The Falcon Hypersonic Technology Vehicle-2 was launched Thursday from Vandenberg Air Force Base, Calif., and was supposed to separate from the booster at an altitude of several hundred thousand feet and then autonomously glide at 13,000 mph to a splashdown in a sea range near Kwajalein Atoll, 2,500 miles southwest of Hawaii.
James Oberg speculates that the concurrent launch of Air Force's Hypersonic Technology Vehicle HTV-2 is related to the (X-37B) mission. Part of X-37B's mission profile might involve a simulated enemy attack, which X-37B should detect and autonomously react on it. HTV-2 was launched at 23:00 UTC on April 22, 2010, i.e., 52 min ahead of X-37B, from Vandenberg Air Force Base in California.
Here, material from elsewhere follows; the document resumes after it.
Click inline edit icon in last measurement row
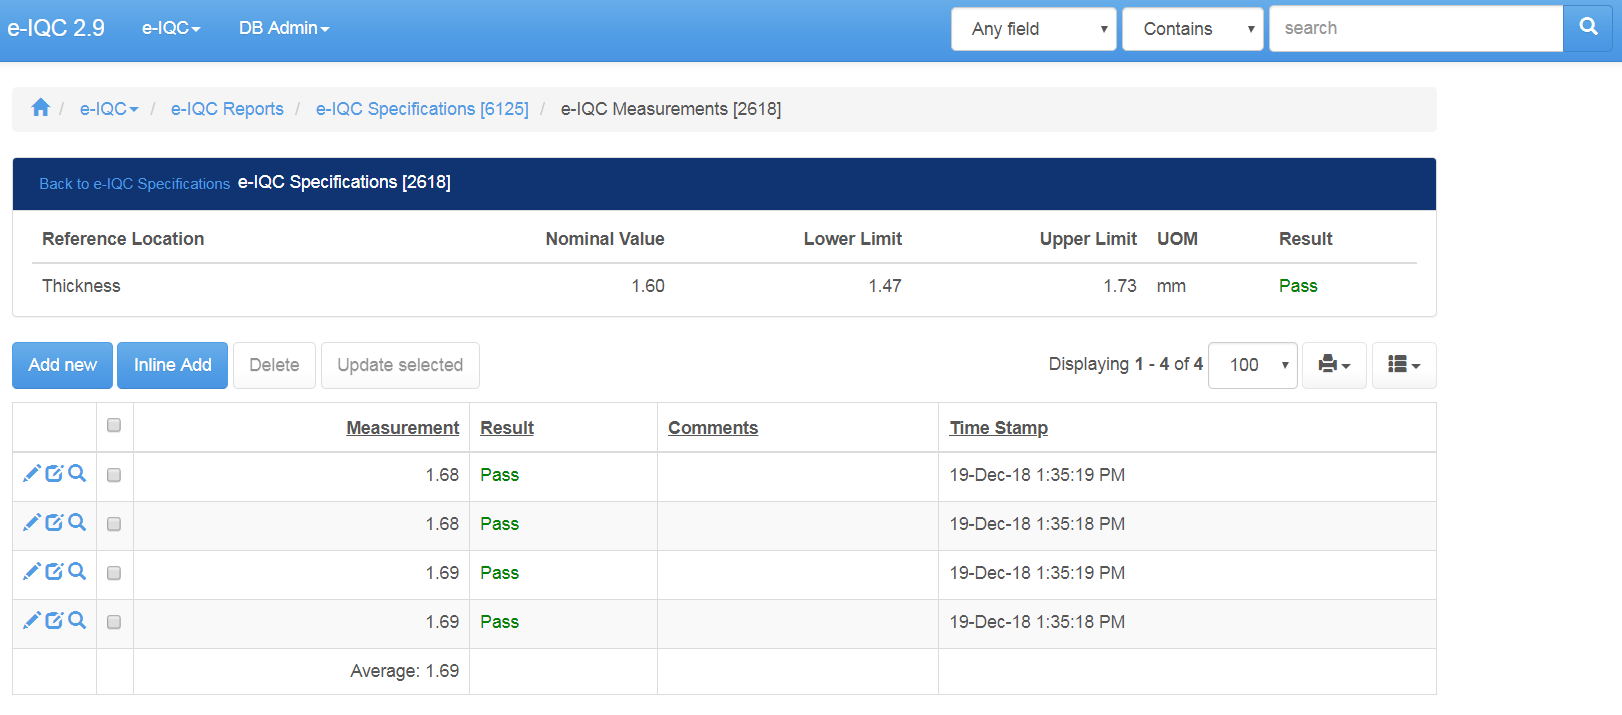 click(x=54, y=620)
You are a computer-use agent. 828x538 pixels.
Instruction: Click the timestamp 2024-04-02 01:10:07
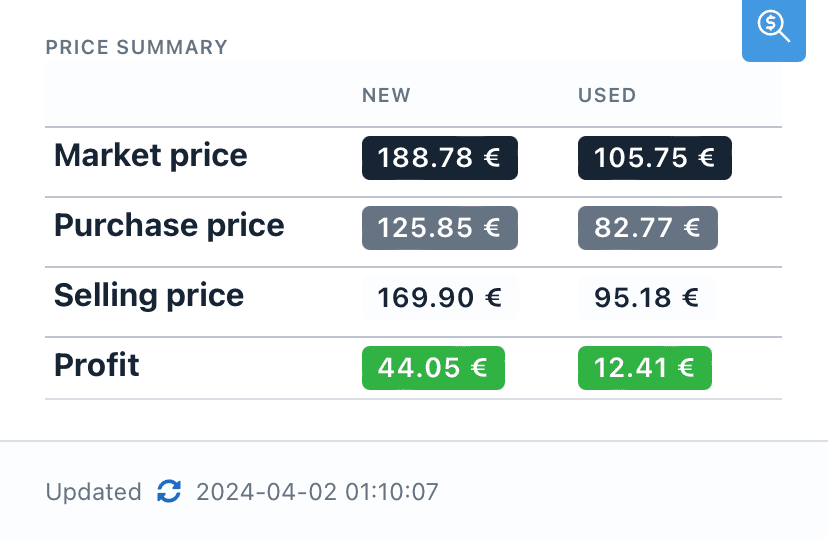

Most of these technologies can be seen as refinements of ideas dating back to the 1960s, but one, unmentioned idea—autonomous approach—would be truly new, if speculations are correct, and it's indeed part of this spaceflight. This is the ability to identify an attacker by electromagnetic range finding and perhaps by chemical "sniffing" for effluents that an attacker might leak while trying to match up its orbit with that of the target.
To test such capabilities properly, the mission might conceivably deploy subsatellites to impersonate enemy craft, or bogies. They'd stalk the mother ship using autonomous approach techniques tested in recent years, giving it the chance to detect clues to their presence.